WOMMA Blows It On Disclosure Issue

The Word of Mouth Marketing Association takes aim at the blogosphere's favorite target, PayPerPost, but Andy Beard found some reasons to be concerned about their choices of disclosure exemplars.

WOMMA took some time to blast PayPerPost after an article about one of their participating bloggers, Colleen Caldwell, made it to the Los Angeles Times. Her offense? Posting a disclosure policy generated by PayPerPost to disclose her acceptance of compensation for blogging about various topics.

Beard took a peek at the WOMMA statement, and at the LA Times article in question. He noted the participation of Jeff Jarvis and Jason Calacanis in the Times interview; their commentary subsequently made it into WOMMA's piece.

There are some deeper issues in play, especially when it comes to disclosure. Beard found that Calacanis, and Jarvis to a lesser extent, have room to improve in that area. First, Jarvis:

Jeff is collecting email addresses every time you place a comment, so you would expect some kind of privacy statement, especially with the amount of tracking going on.

You would also expect some kind of physical mailing address, because in some ways his blog is performing WOMM for the various businesses in which he has involvement.

Beard's issue is more with privacy at Jarvis' BuzzMachine; Jarvis has a lengthy disclosure page, but it is not accessible from single blog posts.

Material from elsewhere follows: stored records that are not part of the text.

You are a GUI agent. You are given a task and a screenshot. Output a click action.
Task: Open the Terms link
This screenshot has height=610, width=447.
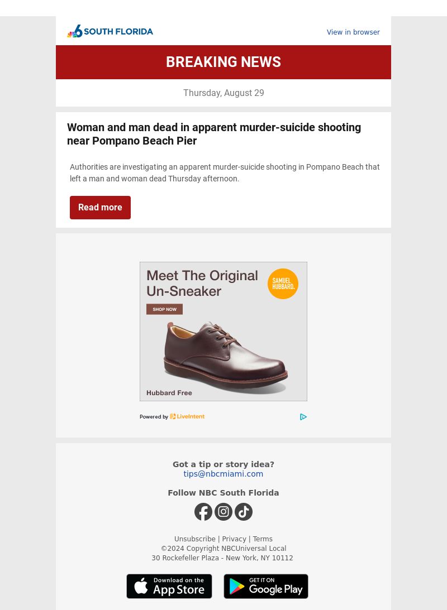(x=263, y=539)
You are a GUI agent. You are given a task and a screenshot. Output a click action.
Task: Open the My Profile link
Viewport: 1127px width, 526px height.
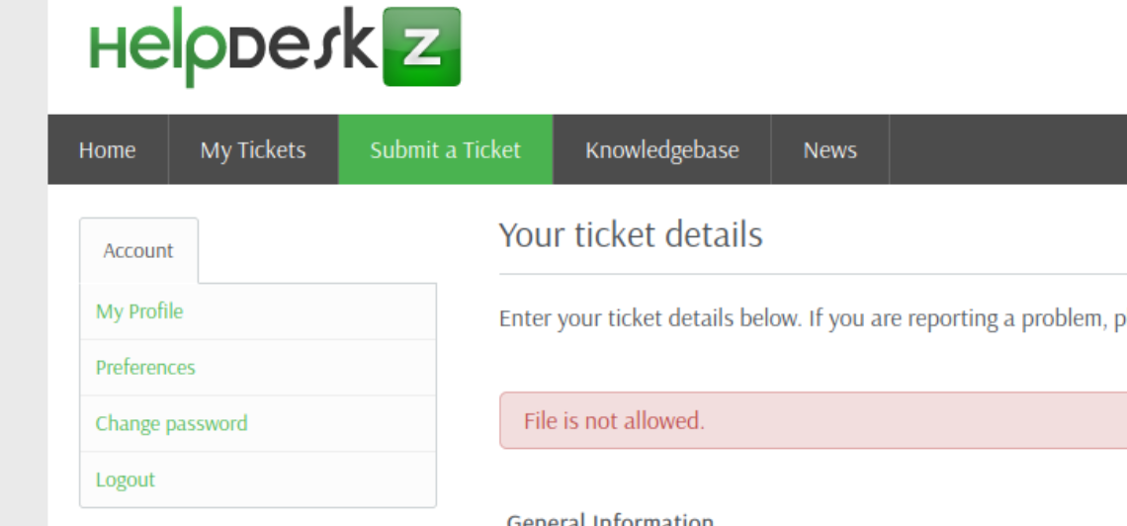[139, 311]
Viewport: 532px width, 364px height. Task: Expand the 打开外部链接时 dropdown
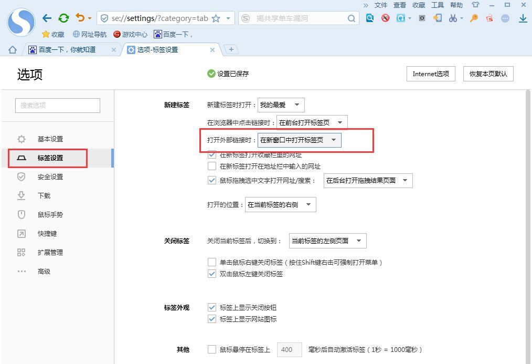(299, 140)
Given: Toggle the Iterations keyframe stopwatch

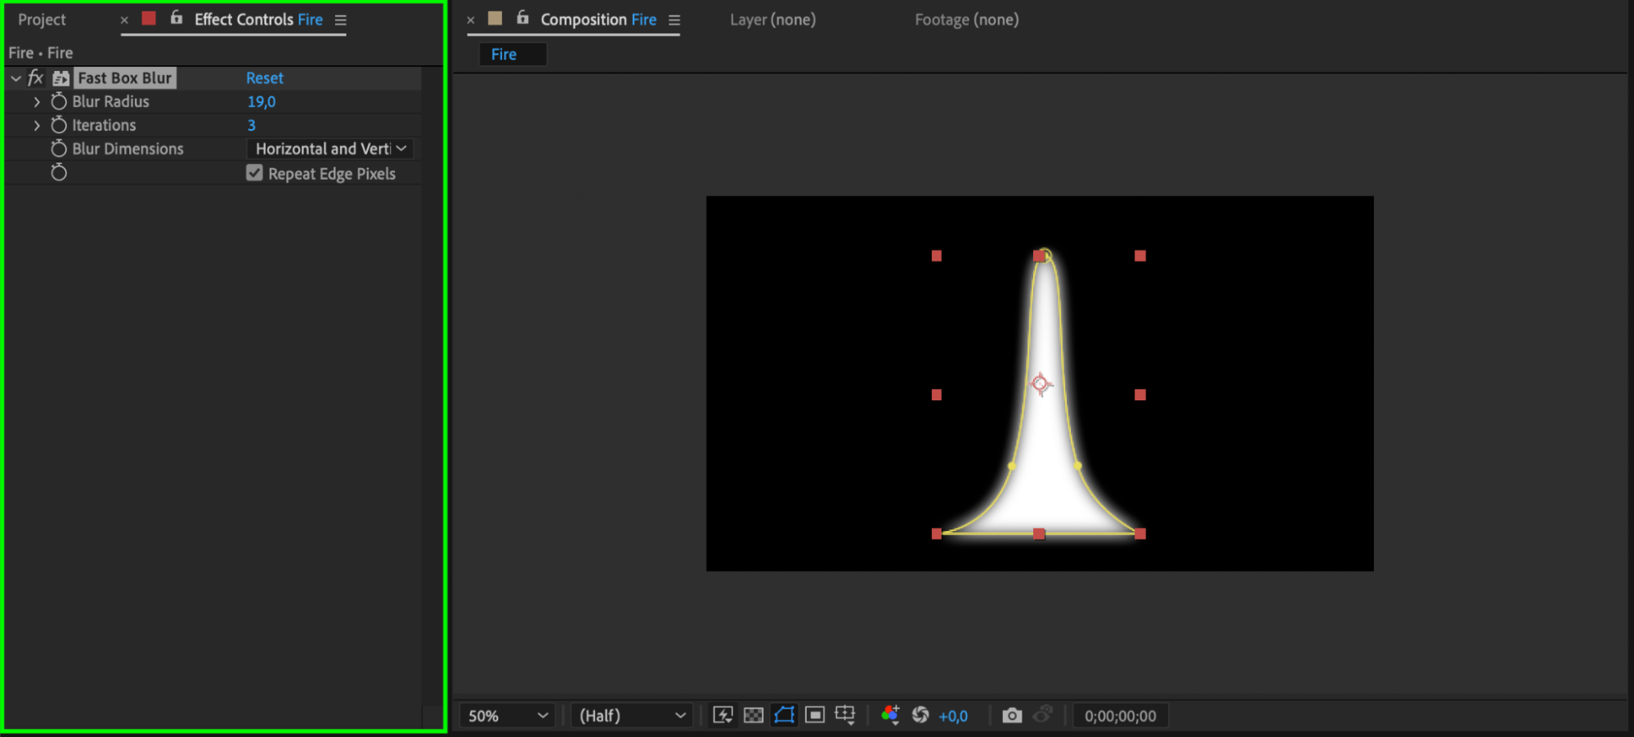Looking at the screenshot, I should (59, 125).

Now for Calacanis' site, where Beard finds much more to poke:

I can't give you an example of Jason Calacanis' disclosure policy, he hasn't got one.

It is well known that he has financial connections with www.ThisNext.com which is present all over his website without disclosure.

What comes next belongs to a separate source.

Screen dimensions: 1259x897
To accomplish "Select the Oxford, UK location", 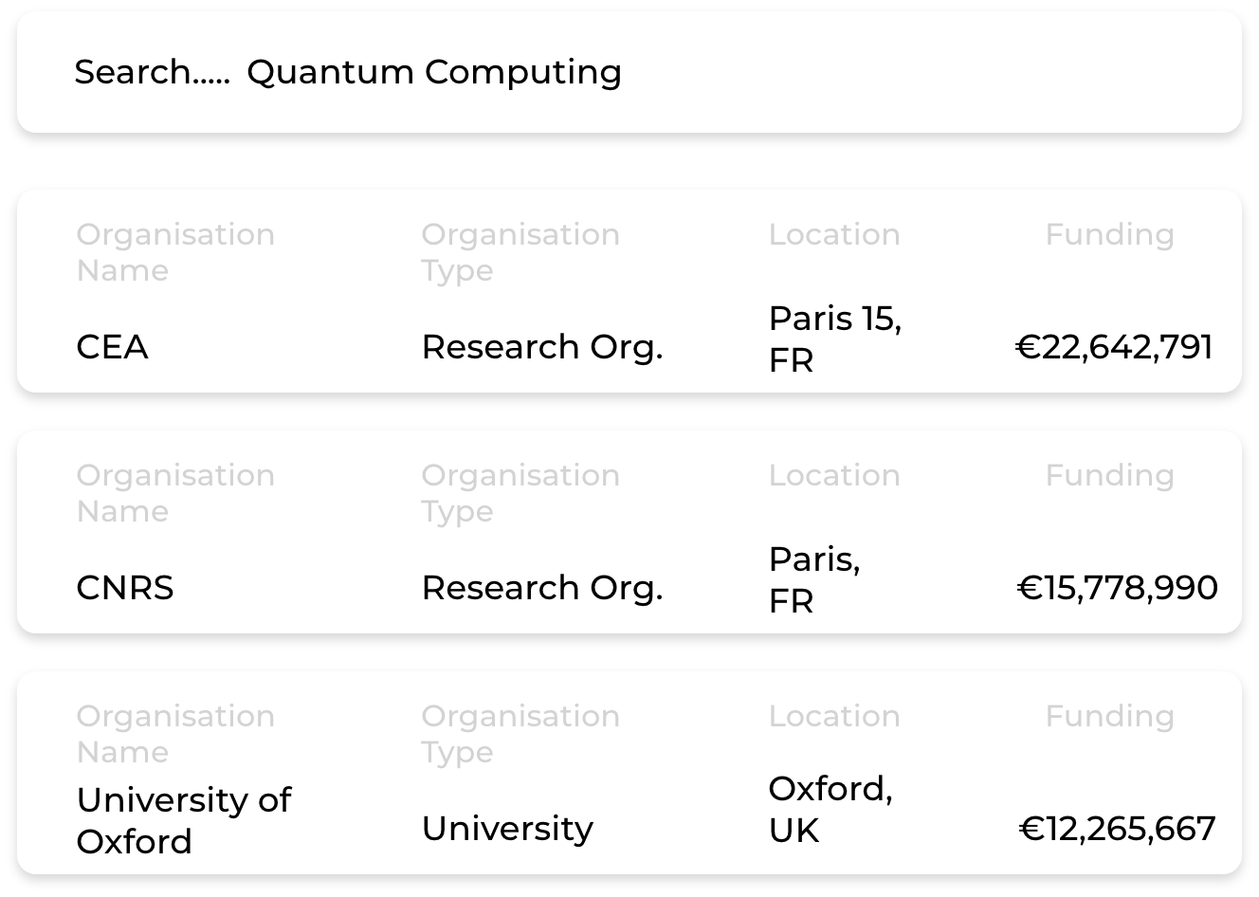I will [x=830, y=809].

Jason's ThisNext connection is also important, because in many ways ThisNext is a competitor to PayPerPost, and online reviews sites are not immune to problems with shilling reviews.

When Jason attacks PayPerPost is it really just because of ethics and his concern?

Beard wraps up everything by going back to the WOMMA piece, and what he saw as a contradiction between their recent statement and point number 5 in their FAQ.

That section of the FAQ answers the question about why there aren't specific rules about what people should say. But in their anti-PayPerPost commentary, they call for "strict guidelines" on disclosure.

It would be instructive if WOMMA could deconstruct the PayPerPost disclosure policy as Caldwell has posted on her site, and indicate what may be construed as deceptive, unfair, or unclear. Along with why WOMMA should be the ones qualified to do so.

Every WOMMA member can use PPP

Nice post David. Ted's latest post at http://blog.payperpost.com/ makes it pretty clear how WOMMA had a shot at influencing Disclosure Policies when they first came out and dropped the ball. Their conflicting guidelines do a lot less for transparency than DPs, but even still every WOMMA member can use PPP in accordance with every WOMMA guideline. In fact, PPP's marketplace review process can help any sponsor monitor compliance with industry or corporate disclosure policies. Imagine what is involved for an agency managing multiple blogger relationships and multiple corporate disclosure requirements -- without PPP it could be a transparency fiasco.

Anyway, keep up the great blogging...

It is easy to make mistakes

The aim of the article was to demonstrate how easy it is to make mistakes, and maybe people are judging others by rules that they are not following themselves.

You have actually just made one of the mistakes that WOMMA, Jason and the LA Times made, you didn't link through to the source article ;)

The LA Times issue is actually very bad, because in their terms of service they don't allow deep linking, very much like Krak.dk were recently charging people for deep linking to their content, typically almost $1000, even though they didn't clearly mention that it was against their rules to deep link to them.